Records from a dataset
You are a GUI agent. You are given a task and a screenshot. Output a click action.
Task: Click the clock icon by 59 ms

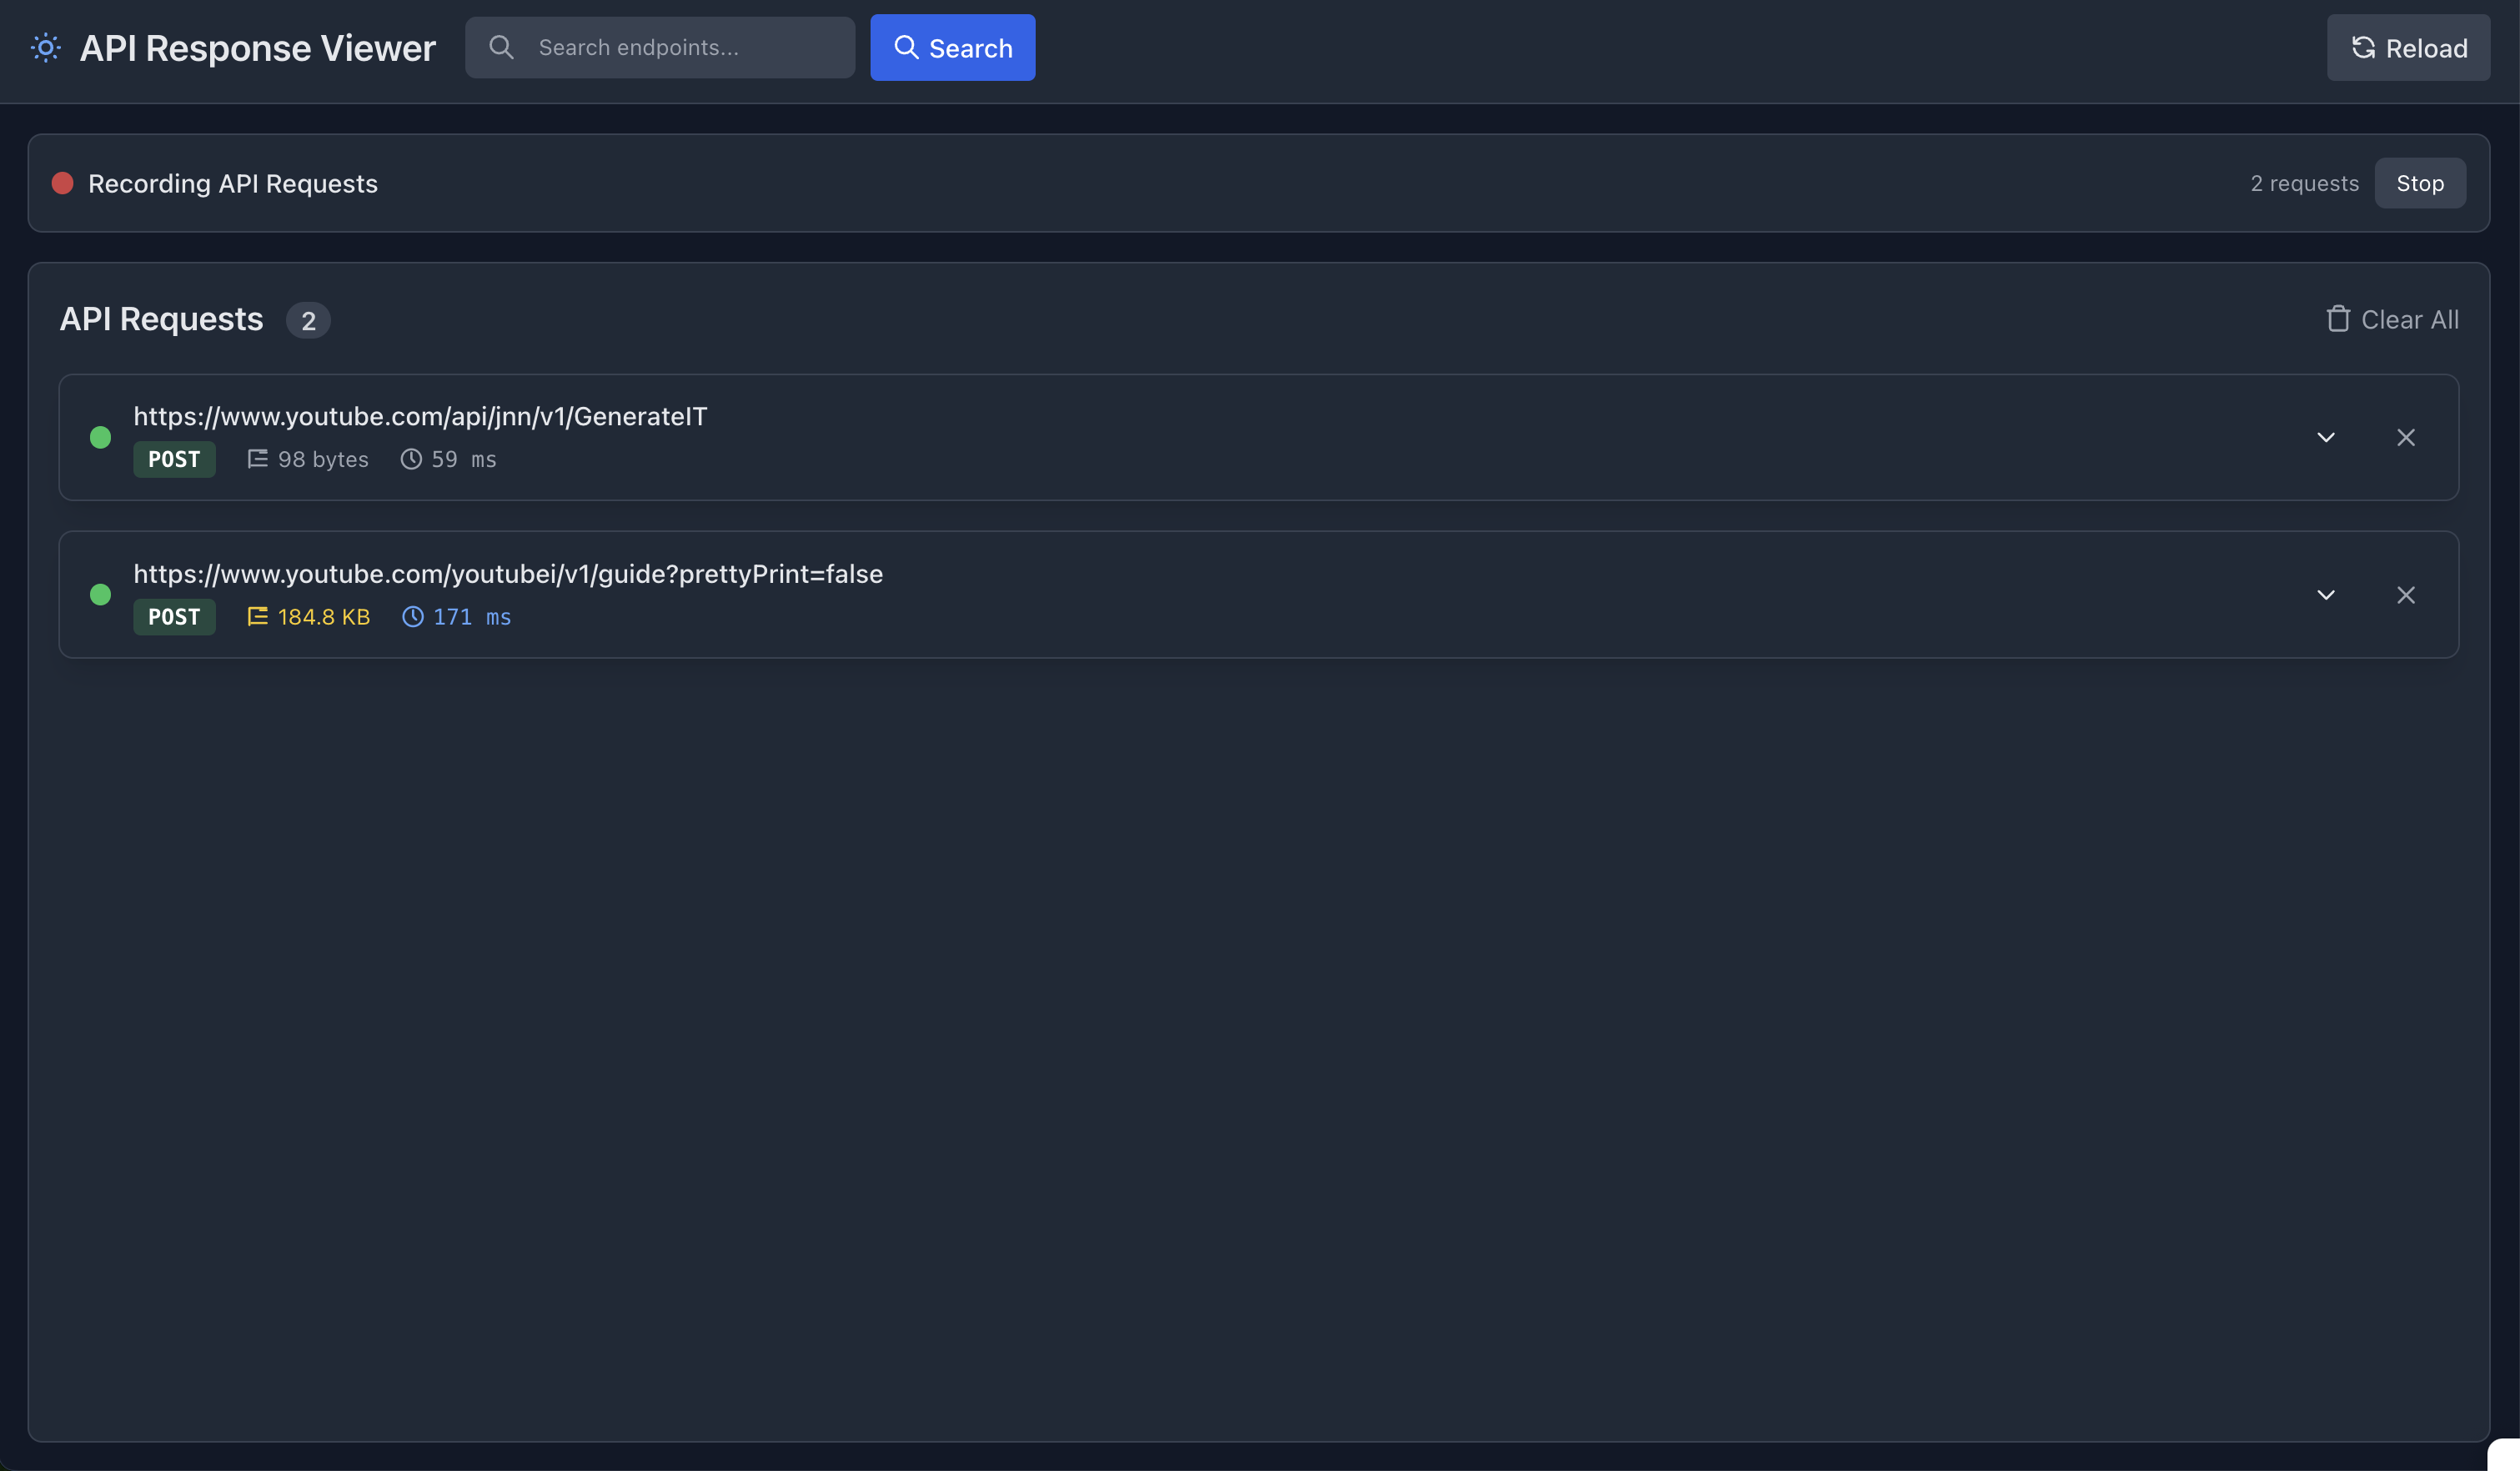coord(411,459)
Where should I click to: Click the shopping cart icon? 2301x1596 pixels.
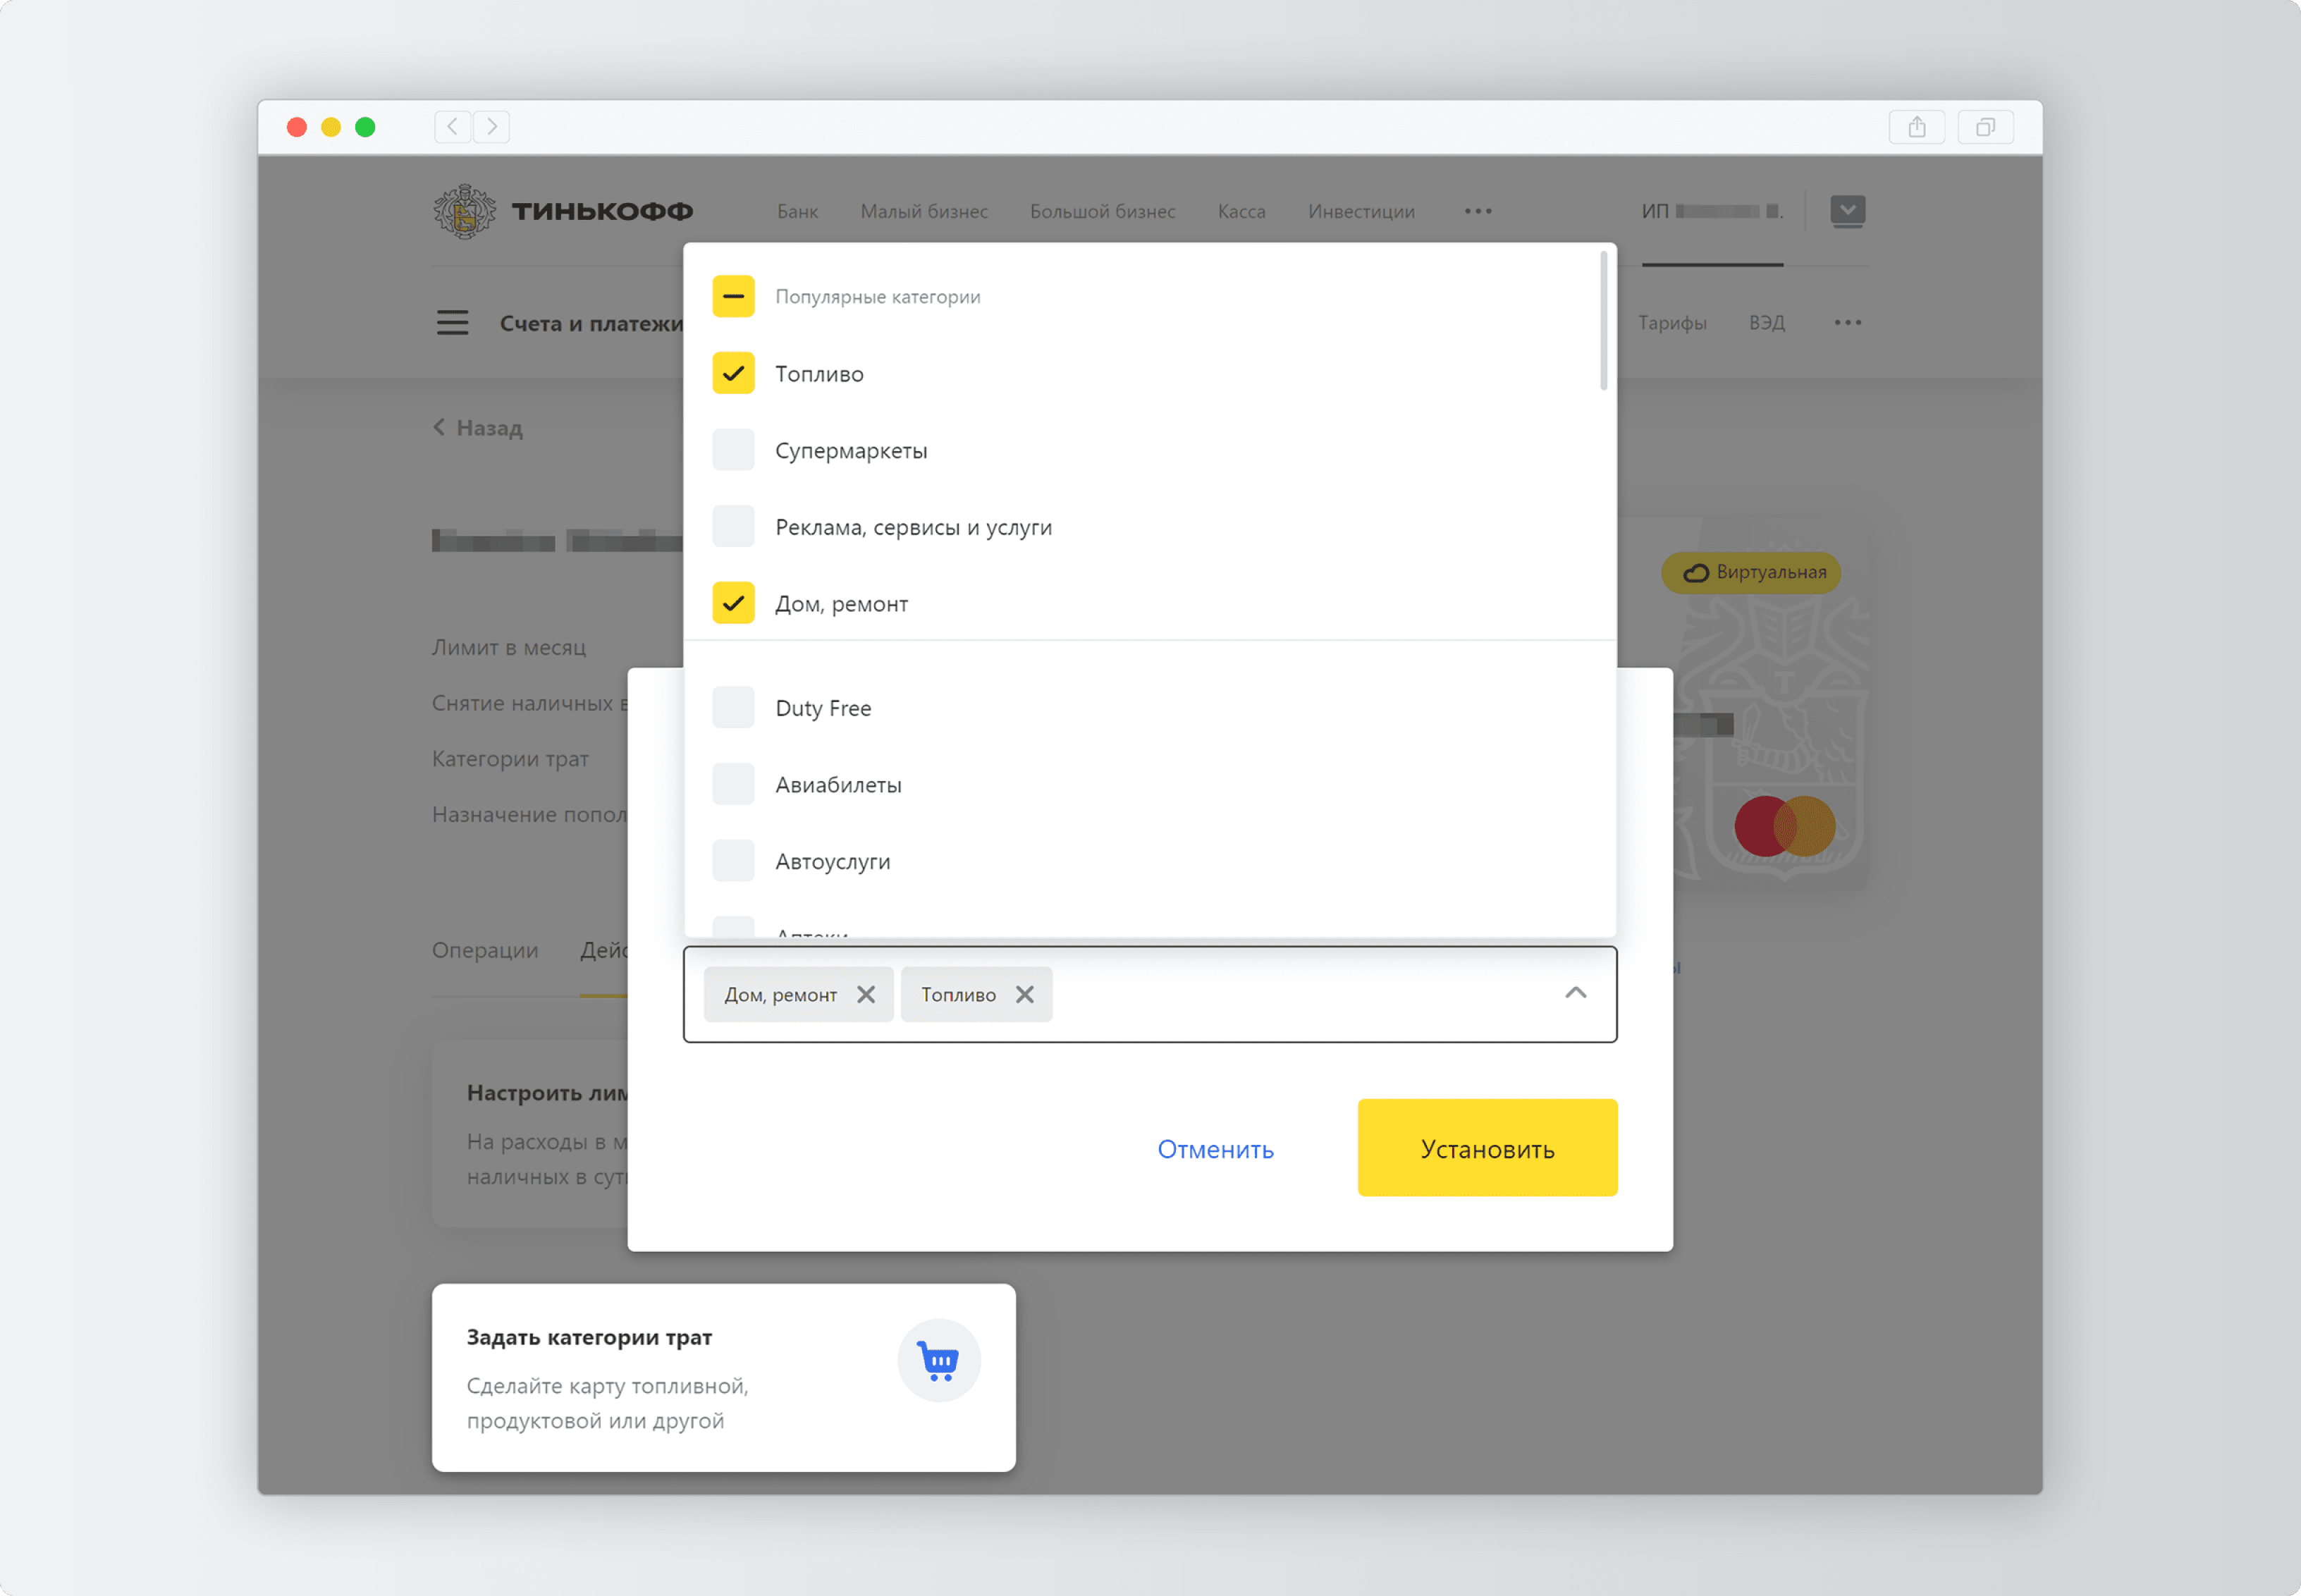pyautogui.click(x=938, y=1361)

*Exercise:*
The answer must be an exact transcription of the lines from the one containing "Where should I" through the last line of the records above, both included, with no pictures.

*Response area:*
Where should I click to: Click the shopping cart icon? 2301x1596 pixels.
pyautogui.click(x=938, y=1361)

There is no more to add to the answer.